A particularly revealing footnote in the University’s report concedes that several faculty members traveled in Epstein’s planes and visited him while he was serving time in jail. More concerningly, the report specifically references faculty visits to Epstein’s private enclave in the Virgin Islands, which has been credibly accused of harboring the trafficking and abuse of girls as young as 11 until 2018.
While Harvard professors can interact with whomever they please, pursuing such trips suggests, at the very least, an extremely concerning lapse in basic moral judgment, and we should judge them accordingly. Relegating that information to a footnote reveals the extent to which Harvard has not only failed to mount sufficient moral criticism but perhaps failed to acknowledge the significance of these relationships.
So why was a convicted sex offender allowed to parade around campus? Why did so many of our faculty indulge him? The answer is depressingly predictable: money. Epstein leveraged his financial contributions to gain access and influence among Harvard faculty members. The philanthropic sex offender donated over $9 million to University programs, including over $700,000 after his 2006 arrest. That amount bought him access to prominent professors, Harvard relationships that would survive his convictions, and an unearned fellowship.
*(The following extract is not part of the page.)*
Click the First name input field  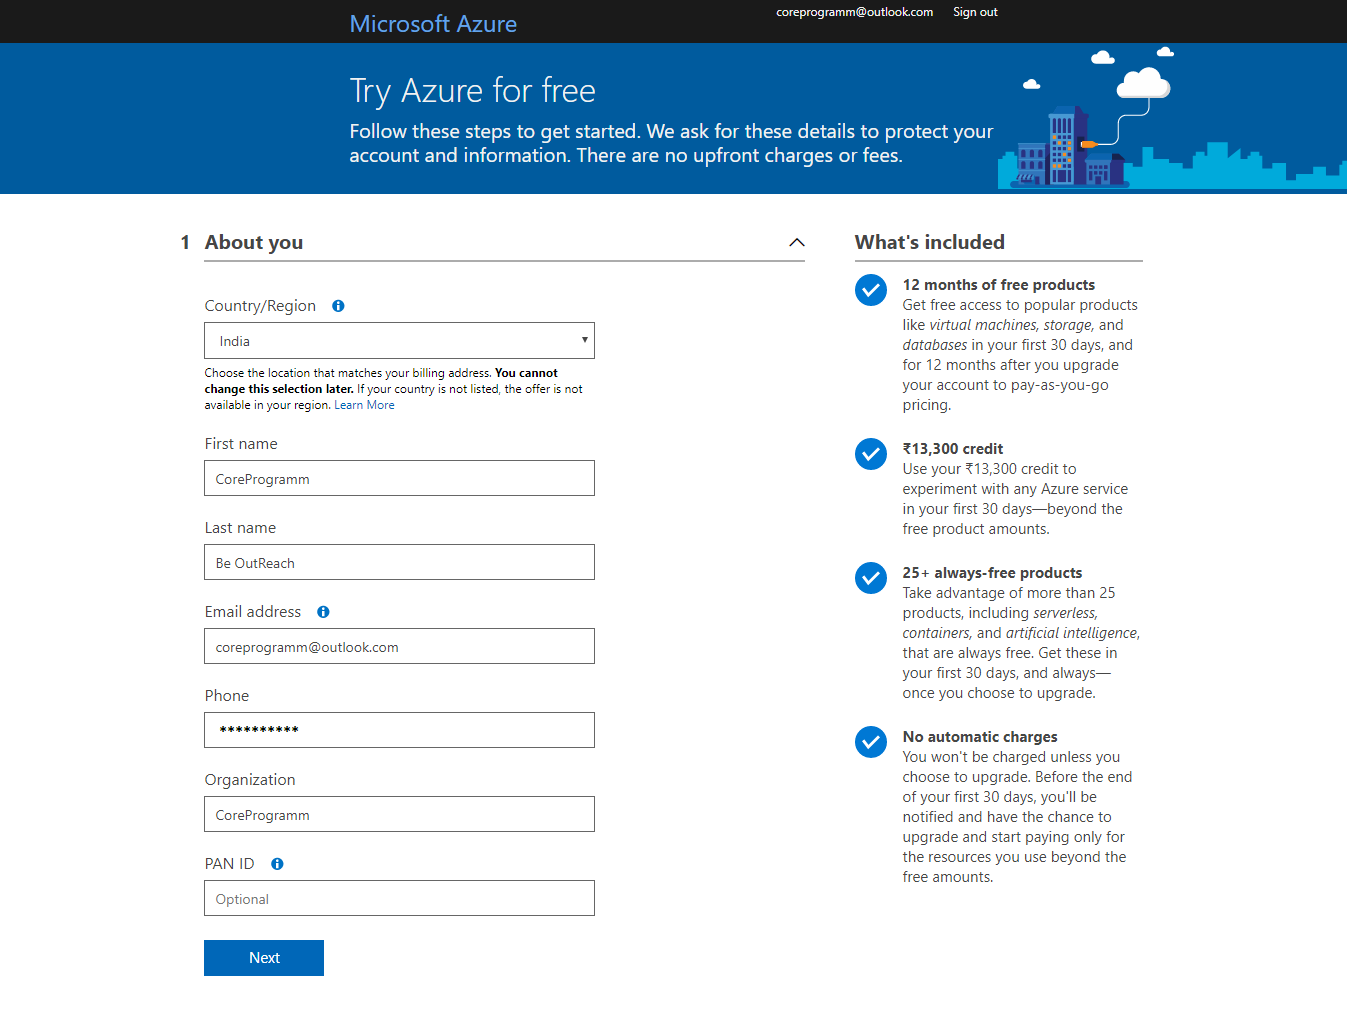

The Epstein report reveals that Harvard served as a powerful platform for a sex offender to pay for a reputation retouch. And the willingness to do so wasn’t limited to Professor Nowak; a culture of complicity pervaded — from Harvard staff who continued to invite Epstein to University events, to Harvard faculty such as Math Department Chair Benedict H. “Dick” Gross ‘71, who considered it “ideal” to continue to seek Epstein’s money — all years after Epstein’s pedophilia was known. Punishing Nowak is certainly necessary, but pretending that he was the only source of the problem is nothing but a deflection of responsibility.
This staff editorial solely represents the majority view of The Crimson Editorial Board. It is the product of discussions at regular Editorial Board meetings. In order to ensure the impartiality of our journalism, Crimson editors who choose to opine and vote at these meetings are not involved in the reporting of articles on similar topics.